When the beautiful Grandbabies came along. I was worried and frightened that I would be excluded. My world turned upside down. I needn’t have worried. The first baby was put into my arms with the words ‘Baby, Meet your Nanny/Grandma your first baby sitter.’ I sat there bawling my eyes out and couldn’t speak. After that, I discussed with the parents, what they expected of me and what I could and could not do. I kept the communication lines wide open. I am delighted to say that I am ecstatically happy with my beloved step family and of course my DH. I now have four Well loved and gorgeous Grandchildren and feel very fulfilled.
StepE please keep your heart and mind open. A wonderful future could be right in front of you.

ElaineRI55 Tue 19-Feb-19 14:04:47

My experience is very similar to MountainAsh. Met my DH in our late forties. His 2 DDs lived with us ( one still does) and my 3 were already away. I've now got 8 grandchildren aged 1 to 15. My DH said he had never intended remarrying - especially someone with kids- but he adores all the DC and DGC as they do him. Try to relax and enjoy the expanding family. Discuss with your husband how often you expect to see them and whether you'll be babysitting. Don't prevent him going on his own if your work/travel circumstances make that easier ( but agree what's reasonable / feasible). I'm sure the new baby will be a blessing to you all.

EllanVannin Tue 19-Feb-19 14:17:58

I'm a step-grandparent and was with my stepdaughter when her first child was born 48 years ago, then she went on to have 4 more who've all recognised me as nan.
My D and step-daughter will be going out for lunch tomorrow and would you believe that my step-daughter is 70 this year ? Well be discussing that, though I know she doesn't like a big fuss.
However, there's never been any jealousy between my own D's and their half brother and sister and I've always shown the same feelings towards my step-grandchildren as my own. I've just looked upon it as an extension of the same family.
Babies are babies whoever they belong to.

Riverwalk Tue 19-Feb-19 15:00:22

Babies are babies whoever they belong to.

Do you really believe that - what about babies unfortunate enough to be born to an ISIS bride? (As per your thoughts on another thread)

Starlady Sat 04-May-19 02:23:46

StepE, I think your anxieties are normal. It's natural to be nervous about a new situation, especially when you're new on the scene as it is.

Please remember, though, that dh is getting a gc - NOT a new child of his own. It has nothing to do with whether you can give him a child or not. He probably wouldn't want to start all over again raising kids, anyhow. That's not what this is about or shouldn't be, as he won't be raising his gc.

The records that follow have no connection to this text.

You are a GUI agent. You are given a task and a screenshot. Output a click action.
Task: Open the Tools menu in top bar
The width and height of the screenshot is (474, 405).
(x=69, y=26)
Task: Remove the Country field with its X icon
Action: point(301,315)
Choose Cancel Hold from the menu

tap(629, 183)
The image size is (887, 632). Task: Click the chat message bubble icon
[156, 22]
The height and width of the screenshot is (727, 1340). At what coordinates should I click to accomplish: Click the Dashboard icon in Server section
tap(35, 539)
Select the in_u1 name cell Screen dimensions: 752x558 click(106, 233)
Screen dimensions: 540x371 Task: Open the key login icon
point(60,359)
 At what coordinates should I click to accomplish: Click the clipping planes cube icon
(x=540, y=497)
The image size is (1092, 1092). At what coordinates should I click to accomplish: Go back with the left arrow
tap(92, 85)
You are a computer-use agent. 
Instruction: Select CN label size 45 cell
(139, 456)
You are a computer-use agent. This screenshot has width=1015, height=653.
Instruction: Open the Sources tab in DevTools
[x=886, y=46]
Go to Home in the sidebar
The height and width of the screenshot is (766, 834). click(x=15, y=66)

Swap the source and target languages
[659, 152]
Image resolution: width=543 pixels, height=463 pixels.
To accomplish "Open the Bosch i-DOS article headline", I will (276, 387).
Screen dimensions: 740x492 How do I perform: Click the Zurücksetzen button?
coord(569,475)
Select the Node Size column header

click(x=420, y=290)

I know you're worried about dh being away "on a regular basis" to visit gc. It may not be that often though, as the parents may be too busy to entertain or want to have other visitors, too. And maybe you'll be invited, also? Would you go? Regardless, I'm sure, after a while, you'll both fall into a routine that you're comfortable with.

Imo, you just need to go with the flow. Don't push to have more of a role in baby's life than the parents would like, but don't let them or dh push you to have more of a role than you're comfortable with. Also, I agree about the name. Unless they come up with something you really detest, let the parents decide what you'll be called, even if it's your first name. In fact, what they call you may give you a clue as to how they see your role.